Asked if Washington still supports Saleh, the defence chief declined to discuss "internal affairs in Yemen."
But a top EU official predicted that the end of Saleh's autocratic rule was now in sight.
"I think that it won't last very long like this," Hugues Mingarelli, head of the European External Action Service's Middle East office, told a European Parliament committee.
"I don't see how the president can hold on much longer, given the fact that part of the army, part of the tribal chiefs and part of his political allies have distanced themselves from him," Mingarelli said.
On Monday, France became the first Western country to openly demand Saleh's departure, saying it was "unavoidable."
Thirteen Al-Qaeda militants were killed in clashes on Tuesday with Yemeni soldiers in Loder, a town in the southern province of Abyan, a stronghold of the radical network, a local official said.
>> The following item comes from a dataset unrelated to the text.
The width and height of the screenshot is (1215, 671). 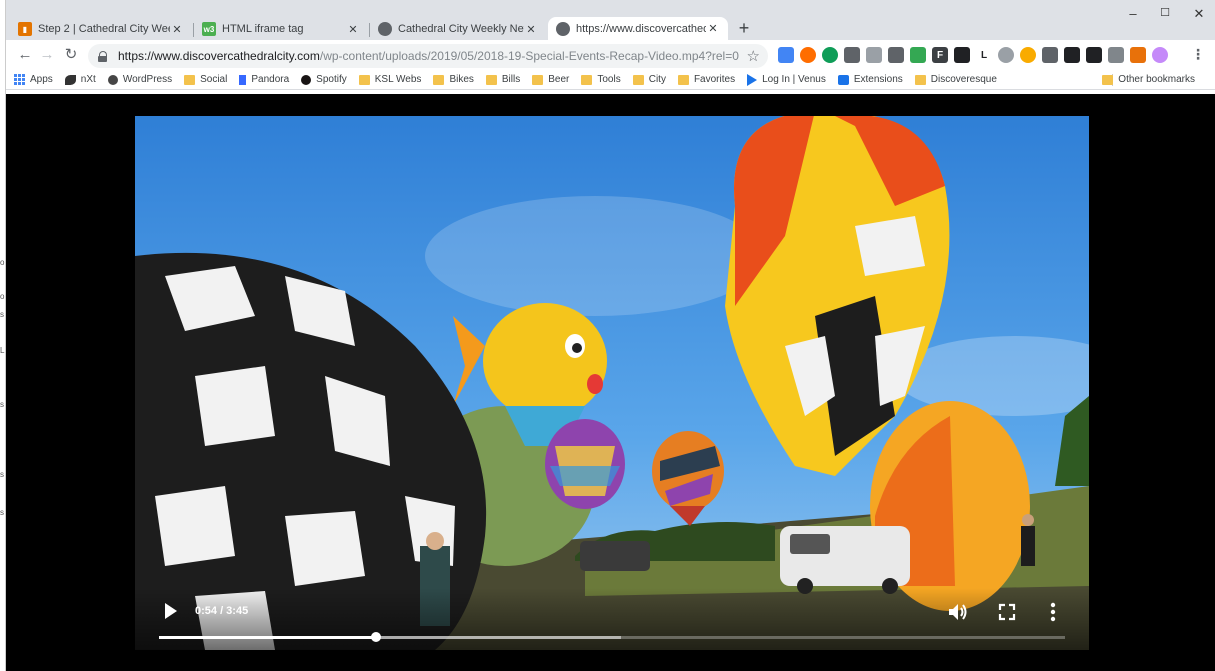 What do you see at coordinates (47, 55) in the screenshot?
I see `forward-arrow-icon: →` at bounding box center [47, 55].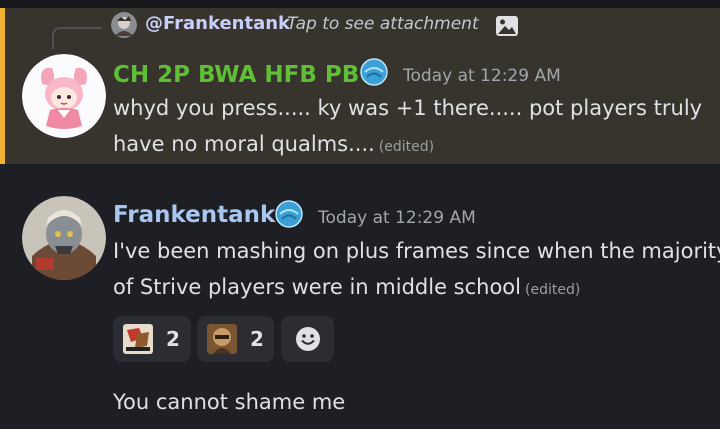  I want to click on add-reaction-button, so click(308, 339).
The two sides traded fire with "artillery and machine guns and rocket-propelled grenades," according to a security source.
Against the background of tanks on the streets, Saleh, a key US ally in its "war on terror," warned in an address to his top brass: "Any attempt to reach power via a coup will lead to a civil war in the country."
Medics and witnesses said two soldiers died in a clash near a presidential palace on Monday between the regular army and the Republican Guard, an elite force loyal to Saleh, in the southeastern city of Mukallah.
Defections continued on Tuesday, as soldiers and regime officials announced their support for the "youth revolution" at the square near Sanaa University where protesters have kept vigil since February 21.
Apart from the political crisis and challenge from AQAP, Saleh's government is also faced with an on-off Shiite rebellion in the north and secessionist unrest in the south.
Gates on Tuesday stressed the threat posed beyond its borders by Al-Qaeda's branch in Yemen, the ancestral homeland of Osama bin Laden and where vast areas lie outside central government control even in normal times.
"We consider Al-Qaeda in the Arabian Peninsula, which is largely located in Yemen, to be perhaps the most dangerous of all the franchises of Al-Qaeda right now," the US defence chief said.
AQAP is accused of having masterminded a botched Christmas Day 2009 attempt to blow up a US-bound passenger plane, allegedly carried out by a young Nigerian who reportedly studied in Yemen.